━━ RECORD SET

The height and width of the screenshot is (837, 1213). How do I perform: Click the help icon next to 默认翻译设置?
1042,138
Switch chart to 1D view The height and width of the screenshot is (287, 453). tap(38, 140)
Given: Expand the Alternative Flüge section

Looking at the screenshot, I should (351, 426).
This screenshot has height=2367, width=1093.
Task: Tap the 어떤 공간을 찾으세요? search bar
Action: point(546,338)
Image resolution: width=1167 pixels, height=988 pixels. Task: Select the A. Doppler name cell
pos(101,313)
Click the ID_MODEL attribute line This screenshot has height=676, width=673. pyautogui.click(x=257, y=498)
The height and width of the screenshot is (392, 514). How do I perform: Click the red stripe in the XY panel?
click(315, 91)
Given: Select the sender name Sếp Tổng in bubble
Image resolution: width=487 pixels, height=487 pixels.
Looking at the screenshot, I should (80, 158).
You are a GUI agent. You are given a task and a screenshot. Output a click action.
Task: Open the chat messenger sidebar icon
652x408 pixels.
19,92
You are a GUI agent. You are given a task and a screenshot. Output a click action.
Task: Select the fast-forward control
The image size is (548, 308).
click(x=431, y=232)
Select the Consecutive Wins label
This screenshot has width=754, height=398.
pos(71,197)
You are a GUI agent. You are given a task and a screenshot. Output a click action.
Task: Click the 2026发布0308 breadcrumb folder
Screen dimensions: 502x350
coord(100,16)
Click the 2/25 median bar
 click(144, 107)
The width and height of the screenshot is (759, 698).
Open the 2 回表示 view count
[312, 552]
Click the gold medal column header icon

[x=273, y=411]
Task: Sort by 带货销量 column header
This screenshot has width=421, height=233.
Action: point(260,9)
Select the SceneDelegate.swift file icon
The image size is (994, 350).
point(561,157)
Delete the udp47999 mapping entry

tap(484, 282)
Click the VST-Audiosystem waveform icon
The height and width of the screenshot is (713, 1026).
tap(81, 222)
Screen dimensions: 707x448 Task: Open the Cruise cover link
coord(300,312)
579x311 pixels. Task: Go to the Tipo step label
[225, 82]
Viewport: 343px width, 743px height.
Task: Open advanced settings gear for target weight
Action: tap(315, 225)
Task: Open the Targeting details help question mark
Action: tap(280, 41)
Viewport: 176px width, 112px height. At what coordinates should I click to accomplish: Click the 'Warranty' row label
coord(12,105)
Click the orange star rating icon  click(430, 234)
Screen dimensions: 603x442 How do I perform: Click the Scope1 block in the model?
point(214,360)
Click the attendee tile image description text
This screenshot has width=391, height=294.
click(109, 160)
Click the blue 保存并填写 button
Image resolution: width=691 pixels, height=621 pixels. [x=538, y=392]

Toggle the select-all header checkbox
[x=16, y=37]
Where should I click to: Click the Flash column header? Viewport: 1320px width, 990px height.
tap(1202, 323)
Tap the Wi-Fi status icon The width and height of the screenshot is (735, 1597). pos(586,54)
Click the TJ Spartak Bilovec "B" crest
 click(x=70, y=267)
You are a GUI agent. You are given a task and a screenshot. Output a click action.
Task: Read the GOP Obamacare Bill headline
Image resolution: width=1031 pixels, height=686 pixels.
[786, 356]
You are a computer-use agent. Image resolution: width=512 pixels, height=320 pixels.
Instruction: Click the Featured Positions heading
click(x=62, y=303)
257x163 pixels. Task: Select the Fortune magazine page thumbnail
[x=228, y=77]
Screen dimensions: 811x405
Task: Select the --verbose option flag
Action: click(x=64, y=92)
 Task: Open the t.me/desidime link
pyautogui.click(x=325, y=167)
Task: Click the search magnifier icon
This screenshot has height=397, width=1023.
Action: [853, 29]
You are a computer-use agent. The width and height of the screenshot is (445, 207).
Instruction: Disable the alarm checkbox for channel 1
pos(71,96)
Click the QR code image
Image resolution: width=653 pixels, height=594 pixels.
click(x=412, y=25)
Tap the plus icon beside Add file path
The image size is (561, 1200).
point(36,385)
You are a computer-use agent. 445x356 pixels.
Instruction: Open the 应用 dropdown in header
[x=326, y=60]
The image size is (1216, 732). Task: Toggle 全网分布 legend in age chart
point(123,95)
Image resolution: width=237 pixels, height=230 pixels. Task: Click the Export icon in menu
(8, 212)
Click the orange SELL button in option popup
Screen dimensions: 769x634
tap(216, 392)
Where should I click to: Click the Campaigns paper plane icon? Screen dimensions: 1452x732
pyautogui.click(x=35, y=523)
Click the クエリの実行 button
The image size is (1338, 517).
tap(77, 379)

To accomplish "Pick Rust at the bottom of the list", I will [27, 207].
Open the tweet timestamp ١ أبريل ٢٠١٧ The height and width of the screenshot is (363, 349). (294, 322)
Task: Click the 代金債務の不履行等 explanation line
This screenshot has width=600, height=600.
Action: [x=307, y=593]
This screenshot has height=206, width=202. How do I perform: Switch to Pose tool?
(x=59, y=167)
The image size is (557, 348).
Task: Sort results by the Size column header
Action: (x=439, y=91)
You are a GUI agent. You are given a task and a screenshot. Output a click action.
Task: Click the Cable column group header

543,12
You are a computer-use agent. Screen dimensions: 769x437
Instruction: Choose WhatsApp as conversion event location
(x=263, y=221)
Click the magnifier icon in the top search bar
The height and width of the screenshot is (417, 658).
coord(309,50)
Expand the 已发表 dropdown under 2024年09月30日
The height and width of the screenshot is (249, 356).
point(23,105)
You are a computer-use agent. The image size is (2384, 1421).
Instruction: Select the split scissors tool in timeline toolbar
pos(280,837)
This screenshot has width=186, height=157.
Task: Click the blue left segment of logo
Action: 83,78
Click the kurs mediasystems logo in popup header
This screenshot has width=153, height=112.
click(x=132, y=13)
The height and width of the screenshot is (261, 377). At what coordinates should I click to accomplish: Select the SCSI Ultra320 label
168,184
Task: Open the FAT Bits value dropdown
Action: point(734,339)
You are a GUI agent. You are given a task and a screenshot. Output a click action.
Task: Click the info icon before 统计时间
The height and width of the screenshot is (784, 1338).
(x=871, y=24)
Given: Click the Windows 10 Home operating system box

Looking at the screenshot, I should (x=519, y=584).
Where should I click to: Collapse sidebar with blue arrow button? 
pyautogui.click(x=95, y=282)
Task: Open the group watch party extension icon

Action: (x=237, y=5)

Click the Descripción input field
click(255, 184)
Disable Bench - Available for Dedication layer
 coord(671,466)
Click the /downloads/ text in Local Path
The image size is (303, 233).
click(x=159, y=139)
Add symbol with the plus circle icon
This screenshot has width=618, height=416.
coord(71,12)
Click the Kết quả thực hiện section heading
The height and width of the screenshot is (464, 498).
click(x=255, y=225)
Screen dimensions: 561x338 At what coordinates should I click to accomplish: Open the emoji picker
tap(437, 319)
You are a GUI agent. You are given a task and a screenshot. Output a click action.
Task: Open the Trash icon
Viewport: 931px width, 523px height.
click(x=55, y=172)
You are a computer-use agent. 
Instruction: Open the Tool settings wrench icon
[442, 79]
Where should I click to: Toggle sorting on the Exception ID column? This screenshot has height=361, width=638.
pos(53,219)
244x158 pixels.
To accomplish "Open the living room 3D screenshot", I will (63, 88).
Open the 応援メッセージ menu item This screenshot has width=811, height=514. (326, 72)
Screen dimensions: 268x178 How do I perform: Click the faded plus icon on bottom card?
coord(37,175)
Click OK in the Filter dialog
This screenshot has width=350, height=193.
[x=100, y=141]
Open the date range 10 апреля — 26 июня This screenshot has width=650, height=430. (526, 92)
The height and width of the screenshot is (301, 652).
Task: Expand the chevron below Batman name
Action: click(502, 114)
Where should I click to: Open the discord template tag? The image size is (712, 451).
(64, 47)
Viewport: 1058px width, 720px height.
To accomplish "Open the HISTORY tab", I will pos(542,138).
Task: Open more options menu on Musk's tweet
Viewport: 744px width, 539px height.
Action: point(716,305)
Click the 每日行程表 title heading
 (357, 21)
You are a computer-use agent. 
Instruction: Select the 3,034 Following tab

━━━━

For this exercise, repeat exactly the lines of the data above from the one with "Click the TJ" down to the one with "Click the orange SELL button in option popup", both end lines included.

WRITTEN ANSWER:
Click the TJ Spartak Bilovec "B" crest
 click(x=70, y=267)
You are a GUI agent. You are given a task and a screenshot. Output a click action.
Task: Read the GOP Obamacare Bill headline
Image resolution: width=1031 pixels, height=686 pixels.
[786, 356]
You are a computer-use agent. Image resolution: width=512 pixels, height=320 pixels.
Instruction: Click the Featured Positions heading
click(x=62, y=303)
257x163 pixels. Task: Select the Fortune magazine page thumbnail
[x=228, y=77]
Screen dimensions: 811x405
Task: Select the --verbose option flag
Action: click(x=64, y=92)
 Task: Open the t.me/desidime link
pyautogui.click(x=325, y=167)
Task: Click the search magnifier icon
This screenshot has height=397, width=1023.
Action: [853, 29]
You are a computer-use agent. The width and height of the screenshot is (445, 207).
Instruction: Disable the alarm checkbox for channel 1
pos(71,96)
Click the QR code image
Image resolution: width=653 pixels, height=594 pixels.
click(x=412, y=25)
Tap the plus icon beside Add file path
The image size is (561, 1200).
point(36,385)
You are a computer-use agent. 445x356 pixels.
Instruction: Open the 应用 dropdown in header
[x=326, y=60]
The image size is (1216, 732). Task: Toggle 全网分布 legend in age chart
point(123,95)
Image resolution: width=237 pixels, height=230 pixels. Task: Click the Export icon in menu
(8, 212)
Click the orange SELL button in option popup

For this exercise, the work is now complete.